So, ich hab's geschafft.
Ich hab ihn gefinisht, diesen vermaledeiten Halbmarathon, mein 2. in Semur und mein 7. insgesamt, der mir so schwergefallen ist wie vorher noch kein einziger. Ich kann es nicht beschönigen, es war heute eine Qual. Woran das lag ? Keine Ahnung. Ich war einfach nicht gut drauf heute, so banal das auch klingen mag. Ich könnte es ja auf meinen Knöchel schieben und darauf, daß er mir wieder wehgetan hat, aber das war definitiv nicht der Fall, und so werde ich mich auch nicht meines Knöchels oder meiner Achillessehne oder meines Horoskops oder der Tatsache, daß ich gestern den Jackpot im Lotto nicht geknackt habe, bedienen - nein, es lief schlicht und einfach nicht gut.

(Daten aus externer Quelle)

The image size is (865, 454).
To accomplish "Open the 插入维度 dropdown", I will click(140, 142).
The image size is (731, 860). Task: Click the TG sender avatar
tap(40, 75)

Aber von Anfang an. Um neun Uhr heute morgen begab ich mich auf den langen Weg von meiner Haustür bis zur Anmeldung - ich schätze mal, das sind so ca. 200 Meter - und stellte mich an die ellenlange Schlange an, die auch dieses Jahr wieder aus 0 Personen bestand. Ich nahm meine Startnummer in Empfang und stellte fest, daß die schon ganz schön lädiert aussah, und Löcher von Sicherheitsnadeln waren auch schon drin. Na, das nenne ich doch mal vorbildliches ökologisches Verhalten der Franzosen. Haben die doch einfach die Startnummern vom letzten Jahr noch einmal wiederverwendet - Respekt ! :)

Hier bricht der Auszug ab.